Usage instructions¶

Important

Before using SCORPiOs, you should go to the SCORPiOs root folder and activate the conda environment with the command conda activate scorpios.

Running SCORPiOs on example data¶

We recommend running a test with our example data to ensure that installation was successful and to get familiar with the pipeline, inputs and outputs.

SCORPiOs uses a YAML configuration file to specify inputs and parameters for each run. An example configuration file is provided: config_example.yaml. This configuration file executes SCORPiOs on toy example data, that you can use as reference for input formats. We explain how to format your own configuration file and input files in more details in the next chapter (see Data file formats and Configuration file).

Here, we present the main commands to run SCORPiOs.

Example 1: Simple SCORPiOs run¶

The only required Snakemake arguments to run SCORPiOs are --configfile, the --use-conda flag and the --scheduler=greedy option.
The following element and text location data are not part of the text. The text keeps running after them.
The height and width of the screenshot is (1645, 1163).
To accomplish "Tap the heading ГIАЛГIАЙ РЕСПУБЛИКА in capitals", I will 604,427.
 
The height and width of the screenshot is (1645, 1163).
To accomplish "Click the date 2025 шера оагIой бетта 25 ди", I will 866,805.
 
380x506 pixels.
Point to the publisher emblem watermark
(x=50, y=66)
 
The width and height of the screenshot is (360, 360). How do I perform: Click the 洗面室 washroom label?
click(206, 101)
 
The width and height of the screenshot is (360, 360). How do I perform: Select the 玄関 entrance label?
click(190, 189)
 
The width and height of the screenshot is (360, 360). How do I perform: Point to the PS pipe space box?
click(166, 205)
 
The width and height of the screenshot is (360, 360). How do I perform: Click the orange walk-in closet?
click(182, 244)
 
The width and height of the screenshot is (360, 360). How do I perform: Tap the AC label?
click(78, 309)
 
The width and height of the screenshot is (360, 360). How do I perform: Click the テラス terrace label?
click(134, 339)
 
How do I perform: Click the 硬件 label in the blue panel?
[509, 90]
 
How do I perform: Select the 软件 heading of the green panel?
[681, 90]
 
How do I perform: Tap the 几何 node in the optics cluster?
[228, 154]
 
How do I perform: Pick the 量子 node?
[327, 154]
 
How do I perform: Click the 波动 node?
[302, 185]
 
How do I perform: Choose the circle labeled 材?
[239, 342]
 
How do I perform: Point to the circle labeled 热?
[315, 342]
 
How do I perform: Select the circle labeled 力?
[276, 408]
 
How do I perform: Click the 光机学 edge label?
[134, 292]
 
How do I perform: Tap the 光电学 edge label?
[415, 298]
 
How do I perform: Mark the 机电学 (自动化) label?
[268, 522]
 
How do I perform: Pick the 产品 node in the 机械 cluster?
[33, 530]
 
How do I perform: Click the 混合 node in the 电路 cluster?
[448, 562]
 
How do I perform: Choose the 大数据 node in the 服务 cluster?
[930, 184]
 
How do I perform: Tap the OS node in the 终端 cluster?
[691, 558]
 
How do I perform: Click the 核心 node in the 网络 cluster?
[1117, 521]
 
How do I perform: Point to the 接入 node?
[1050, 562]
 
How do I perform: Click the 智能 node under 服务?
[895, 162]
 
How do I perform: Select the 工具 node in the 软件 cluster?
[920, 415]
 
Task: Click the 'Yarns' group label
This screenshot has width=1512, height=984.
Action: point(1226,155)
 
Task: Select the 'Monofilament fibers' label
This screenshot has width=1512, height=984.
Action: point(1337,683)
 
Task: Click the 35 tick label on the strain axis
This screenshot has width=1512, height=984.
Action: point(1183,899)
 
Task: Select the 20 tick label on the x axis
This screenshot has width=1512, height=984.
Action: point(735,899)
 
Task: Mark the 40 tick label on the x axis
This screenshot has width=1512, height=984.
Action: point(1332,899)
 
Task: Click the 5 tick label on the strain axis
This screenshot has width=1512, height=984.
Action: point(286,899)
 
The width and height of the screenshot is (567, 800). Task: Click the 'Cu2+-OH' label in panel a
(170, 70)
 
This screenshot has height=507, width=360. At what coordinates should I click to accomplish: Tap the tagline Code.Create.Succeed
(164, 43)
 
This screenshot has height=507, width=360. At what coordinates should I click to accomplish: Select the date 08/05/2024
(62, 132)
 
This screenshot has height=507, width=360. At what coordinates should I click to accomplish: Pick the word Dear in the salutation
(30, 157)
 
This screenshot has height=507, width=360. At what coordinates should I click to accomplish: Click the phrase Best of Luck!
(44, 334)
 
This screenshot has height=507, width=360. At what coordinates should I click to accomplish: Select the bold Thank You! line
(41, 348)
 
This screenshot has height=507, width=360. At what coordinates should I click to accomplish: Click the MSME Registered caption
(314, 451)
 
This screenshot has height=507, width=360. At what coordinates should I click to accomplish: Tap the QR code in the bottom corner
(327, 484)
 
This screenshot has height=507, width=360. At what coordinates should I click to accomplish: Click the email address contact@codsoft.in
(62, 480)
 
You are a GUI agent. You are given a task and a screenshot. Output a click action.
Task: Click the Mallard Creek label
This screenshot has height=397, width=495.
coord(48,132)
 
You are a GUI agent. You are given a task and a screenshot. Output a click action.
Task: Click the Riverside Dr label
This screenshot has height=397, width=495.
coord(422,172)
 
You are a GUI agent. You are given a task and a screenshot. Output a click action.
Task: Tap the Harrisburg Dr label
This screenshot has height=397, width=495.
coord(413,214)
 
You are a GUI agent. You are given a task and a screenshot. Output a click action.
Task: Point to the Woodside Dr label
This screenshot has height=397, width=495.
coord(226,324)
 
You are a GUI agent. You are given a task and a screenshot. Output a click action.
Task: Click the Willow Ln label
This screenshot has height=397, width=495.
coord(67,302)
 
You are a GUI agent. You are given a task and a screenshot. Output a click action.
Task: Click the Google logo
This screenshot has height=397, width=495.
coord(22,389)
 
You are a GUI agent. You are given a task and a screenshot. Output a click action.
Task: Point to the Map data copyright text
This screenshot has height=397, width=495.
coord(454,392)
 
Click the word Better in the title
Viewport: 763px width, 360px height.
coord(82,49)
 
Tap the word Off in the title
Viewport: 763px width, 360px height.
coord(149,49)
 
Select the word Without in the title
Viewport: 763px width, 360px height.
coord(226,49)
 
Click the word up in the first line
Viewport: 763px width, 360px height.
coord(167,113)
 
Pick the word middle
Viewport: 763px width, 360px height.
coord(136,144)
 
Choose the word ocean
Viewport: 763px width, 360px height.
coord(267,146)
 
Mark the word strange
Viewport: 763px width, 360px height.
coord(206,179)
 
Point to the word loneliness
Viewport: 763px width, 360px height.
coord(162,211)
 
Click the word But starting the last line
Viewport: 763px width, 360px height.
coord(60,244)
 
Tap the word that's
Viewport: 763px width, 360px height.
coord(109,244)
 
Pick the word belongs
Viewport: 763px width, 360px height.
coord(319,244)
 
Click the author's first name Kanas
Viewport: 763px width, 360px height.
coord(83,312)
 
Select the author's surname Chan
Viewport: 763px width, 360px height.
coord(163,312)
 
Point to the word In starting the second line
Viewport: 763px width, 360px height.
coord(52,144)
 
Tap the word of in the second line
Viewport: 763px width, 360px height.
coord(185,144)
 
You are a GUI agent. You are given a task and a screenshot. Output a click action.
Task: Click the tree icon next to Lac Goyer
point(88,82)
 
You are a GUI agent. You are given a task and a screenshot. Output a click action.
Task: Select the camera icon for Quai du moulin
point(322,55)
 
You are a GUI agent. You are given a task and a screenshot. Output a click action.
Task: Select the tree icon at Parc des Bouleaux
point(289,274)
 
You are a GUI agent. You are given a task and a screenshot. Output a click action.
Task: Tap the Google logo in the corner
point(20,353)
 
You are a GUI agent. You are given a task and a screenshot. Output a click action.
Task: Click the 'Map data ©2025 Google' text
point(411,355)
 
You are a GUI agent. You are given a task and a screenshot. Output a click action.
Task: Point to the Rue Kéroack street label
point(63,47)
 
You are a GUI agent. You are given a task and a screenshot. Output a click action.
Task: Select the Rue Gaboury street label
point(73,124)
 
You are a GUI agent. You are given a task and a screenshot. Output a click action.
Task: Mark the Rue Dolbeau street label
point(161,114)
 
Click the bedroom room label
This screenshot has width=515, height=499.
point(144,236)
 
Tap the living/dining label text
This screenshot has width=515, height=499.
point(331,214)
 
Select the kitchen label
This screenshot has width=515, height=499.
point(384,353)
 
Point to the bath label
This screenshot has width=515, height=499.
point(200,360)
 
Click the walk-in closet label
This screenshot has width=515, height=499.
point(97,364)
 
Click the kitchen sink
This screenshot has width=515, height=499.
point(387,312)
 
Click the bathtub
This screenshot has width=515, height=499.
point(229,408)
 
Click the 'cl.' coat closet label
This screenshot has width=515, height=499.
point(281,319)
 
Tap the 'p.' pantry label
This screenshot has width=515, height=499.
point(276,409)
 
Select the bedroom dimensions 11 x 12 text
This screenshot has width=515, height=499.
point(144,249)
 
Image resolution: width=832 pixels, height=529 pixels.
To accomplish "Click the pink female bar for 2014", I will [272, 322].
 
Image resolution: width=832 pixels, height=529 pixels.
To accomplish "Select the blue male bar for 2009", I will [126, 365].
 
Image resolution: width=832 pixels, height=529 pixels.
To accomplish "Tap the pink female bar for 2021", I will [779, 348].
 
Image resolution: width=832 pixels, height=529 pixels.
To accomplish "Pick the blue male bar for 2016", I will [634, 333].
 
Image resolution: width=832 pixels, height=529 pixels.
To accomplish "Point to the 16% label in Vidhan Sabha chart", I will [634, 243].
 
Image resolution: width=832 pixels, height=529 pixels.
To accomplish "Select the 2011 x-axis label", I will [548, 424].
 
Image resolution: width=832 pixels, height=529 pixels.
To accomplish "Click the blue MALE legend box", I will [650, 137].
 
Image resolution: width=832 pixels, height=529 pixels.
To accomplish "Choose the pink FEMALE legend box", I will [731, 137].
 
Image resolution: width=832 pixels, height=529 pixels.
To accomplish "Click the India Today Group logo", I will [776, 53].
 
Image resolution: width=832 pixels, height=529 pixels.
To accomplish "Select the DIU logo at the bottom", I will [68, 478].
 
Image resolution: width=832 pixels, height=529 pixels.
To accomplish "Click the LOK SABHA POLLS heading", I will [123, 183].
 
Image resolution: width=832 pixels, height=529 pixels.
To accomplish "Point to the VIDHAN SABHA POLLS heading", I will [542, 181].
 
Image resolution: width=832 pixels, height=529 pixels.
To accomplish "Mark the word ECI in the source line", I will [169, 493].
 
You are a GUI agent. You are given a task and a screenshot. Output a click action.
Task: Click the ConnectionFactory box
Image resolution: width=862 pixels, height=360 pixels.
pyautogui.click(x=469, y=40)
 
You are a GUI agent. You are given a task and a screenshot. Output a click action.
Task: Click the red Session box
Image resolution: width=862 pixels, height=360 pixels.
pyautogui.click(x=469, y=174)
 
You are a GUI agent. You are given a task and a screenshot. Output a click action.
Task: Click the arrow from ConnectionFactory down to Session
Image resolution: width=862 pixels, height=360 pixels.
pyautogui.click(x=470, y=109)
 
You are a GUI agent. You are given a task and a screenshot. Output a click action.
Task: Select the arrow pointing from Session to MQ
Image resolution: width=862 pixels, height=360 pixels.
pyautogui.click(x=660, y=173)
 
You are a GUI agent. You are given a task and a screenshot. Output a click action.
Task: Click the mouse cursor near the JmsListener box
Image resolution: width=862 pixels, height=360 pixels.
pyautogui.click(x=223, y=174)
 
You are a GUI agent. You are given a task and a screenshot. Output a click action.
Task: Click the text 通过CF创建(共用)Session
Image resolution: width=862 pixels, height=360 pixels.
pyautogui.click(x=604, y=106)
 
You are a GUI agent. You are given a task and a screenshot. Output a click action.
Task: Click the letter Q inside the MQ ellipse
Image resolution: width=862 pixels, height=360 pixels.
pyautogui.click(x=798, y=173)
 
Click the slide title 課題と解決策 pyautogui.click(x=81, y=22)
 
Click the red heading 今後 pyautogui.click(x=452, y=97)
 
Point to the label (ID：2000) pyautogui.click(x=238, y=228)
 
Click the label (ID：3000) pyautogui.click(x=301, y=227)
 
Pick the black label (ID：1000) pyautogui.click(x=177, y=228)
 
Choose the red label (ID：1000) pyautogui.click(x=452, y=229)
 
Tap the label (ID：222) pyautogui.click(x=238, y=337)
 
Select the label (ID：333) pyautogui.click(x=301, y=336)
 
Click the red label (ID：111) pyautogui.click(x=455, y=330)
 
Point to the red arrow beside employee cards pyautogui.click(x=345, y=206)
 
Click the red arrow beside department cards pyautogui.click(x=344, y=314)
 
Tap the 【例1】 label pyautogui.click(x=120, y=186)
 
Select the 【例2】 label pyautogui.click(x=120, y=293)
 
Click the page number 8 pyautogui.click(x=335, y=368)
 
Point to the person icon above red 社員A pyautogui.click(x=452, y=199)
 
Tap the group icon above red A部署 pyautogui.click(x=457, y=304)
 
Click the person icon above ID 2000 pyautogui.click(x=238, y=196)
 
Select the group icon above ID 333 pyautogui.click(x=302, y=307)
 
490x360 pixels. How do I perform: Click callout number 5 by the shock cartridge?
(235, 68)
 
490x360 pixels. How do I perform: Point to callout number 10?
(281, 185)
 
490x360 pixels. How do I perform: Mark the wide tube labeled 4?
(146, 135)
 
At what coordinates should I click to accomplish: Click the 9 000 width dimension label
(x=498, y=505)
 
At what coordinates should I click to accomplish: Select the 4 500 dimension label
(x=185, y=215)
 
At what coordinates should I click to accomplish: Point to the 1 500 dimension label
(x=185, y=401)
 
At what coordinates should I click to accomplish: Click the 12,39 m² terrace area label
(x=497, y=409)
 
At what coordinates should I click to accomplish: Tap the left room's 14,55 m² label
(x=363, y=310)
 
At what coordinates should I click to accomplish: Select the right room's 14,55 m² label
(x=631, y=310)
You also need to specify the number of threads via --cores. For more advanced options, you can look at the Snakemake documentation.

To run SCORPiOs on example data, go to the SCORPiOs root folder and run:

snakemake --configfile config_example.yaml --use-conda --cores 4 --scheduler=greedy

The following output should be generated: SCORPiOs_example/SCORPiOs_output_0.nhx.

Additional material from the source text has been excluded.